Tuesday, September 29, 2009
The United Nations is reporting a record number of treaty signatures and ratifications. Read on . . . .
Sixty-four countries took 103 treaty actions at this year’s General Assembly General Debate – the highest participation in four years – in what has become an annual United Nations event to muster support for a whole raft of conventions ranging from protecting human rights to fighting terrorism to fighting climate change.
“2009 was a very good year in terms of progress towards a universal participation to international treaties,” UN Legal Counsel Patricia O’Brien said today. “My hope is that the support to international law will continue to grow during next year’s Treaty Event.”
There were 57 signatures and 43 ratifications, accessions and acceptances, two objections and one withdrawal of a reservation, with this year’s participation representing an increase of 20 States compared to 2008.

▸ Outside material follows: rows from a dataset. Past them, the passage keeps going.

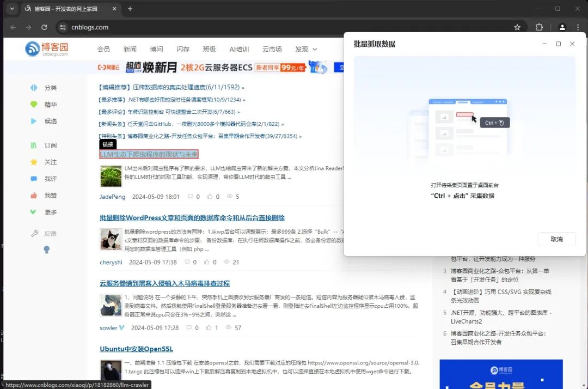Click the 取消 button in the dialog
Image resolution: width=588 pixels, height=389 pixels.
[x=556, y=239]
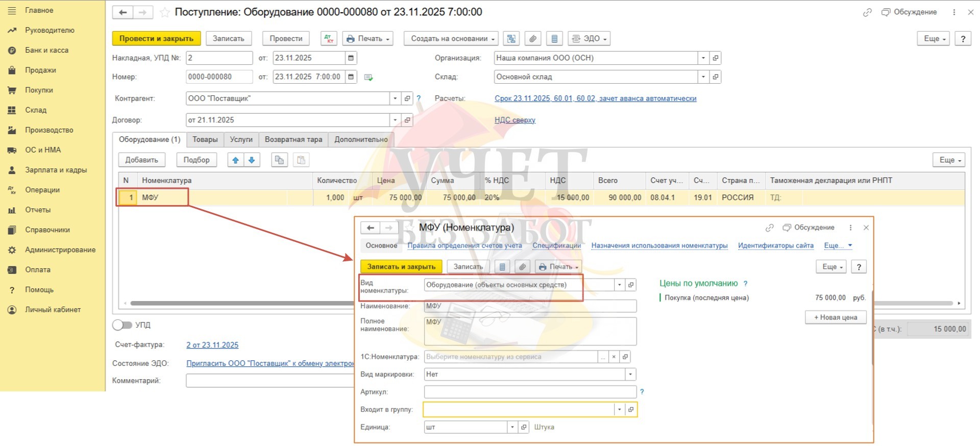The width and height of the screenshot is (980, 446).
Task: Open the Вид маркировки dropdown
Action: pyautogui.click(x=630, y=375)

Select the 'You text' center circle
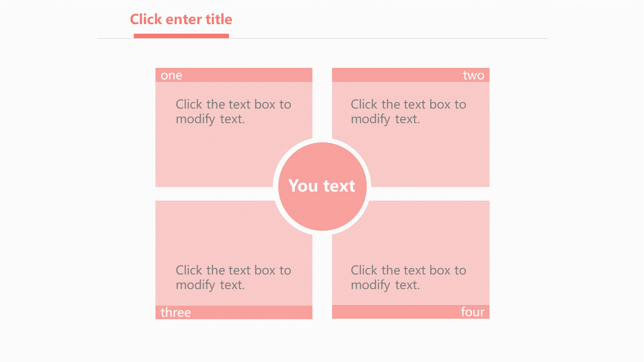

The Optional Protocol to the International Covenant on Economic, Social and Cultural Rights, which opened for signature during this year’s Treaty Event, received the widest support with 29 signatures.
Ms. O’Brien expressed special appreciation for the overwhelming support obtained by this treaty, saying it “will put economic, social and cultural rights on a more equal footing to civil and political rights than was the case before.”
The Convention on Contracts for the International Carriage of Goods Wholly or Partly by Sea, which opened to signature last Wednesday in Rotterdam, the Netherlands, received 19 signatures.
Human rights treaties that received additional parties included the Optional Protocol to the Convention on the Rights of the Child on the involvement of children in armed conflict, the Convention on the Rights of Persons with Disabilities and the International Convention for the Protection of All Persons from Enforced Disappearance.
New members also signed on to the International Convention for the Suppression of Acts of Nuclear Terrorism, the Comprehensive Nuclear-Test-Ban Treaty, the Convention against Corruption, the Agreement on the Privileges and Immunities of the International Criminal Court, the International Tropical Timber Agreement, the Stockholm Convention on Persistent Organic Pollutants, and the Convention on Cluster Munitions.